- 2 part-boned free-range chicken breasts
- 1 large red onion, cut into wedges
- 1 large sweet potato (around 250g/9oz), cut into chunks
- 1 large red pepper, thickly sliced
- 2tbsp oil
- 150g (5oz) cooking chorizo (we used Unearthed Spanish Chorizo Cooking Sausages)
for the marinade
- 2 garlic cloves, crushed
- 1tbsp sherry vinegar
- 100ml (4fl oz) maple syrup
- ½tbsp soy sauce
Heat the oven to 200C, 180C fan, 400F, gas 6. Line a wide, shallow baking sheet with foil, add the chicken, onion, sweet potato and pepper, season well and drizzle over the oil. Bake for 20 minutes.

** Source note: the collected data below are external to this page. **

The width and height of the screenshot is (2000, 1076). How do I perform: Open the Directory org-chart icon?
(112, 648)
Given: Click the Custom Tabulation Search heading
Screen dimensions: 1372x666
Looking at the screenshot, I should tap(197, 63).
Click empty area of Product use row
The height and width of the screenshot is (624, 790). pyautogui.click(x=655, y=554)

To make the marinade, mix all the ingredients together in a small jug.
Remove the tray from the oven, add the chorizo, pour over the marinade and toss to coat. Turn the oven up to 240C, 220C fan, 475F, gas 9, and roast for a further 15 to 20 minutes, basting once or twice, or until sticky and cooked through.
Top Tip for making Sticky Chicken and Chorizo Traybake Roast
This is delicious served with a crunchy chicory salad dressed with a mustardy vinaigrette.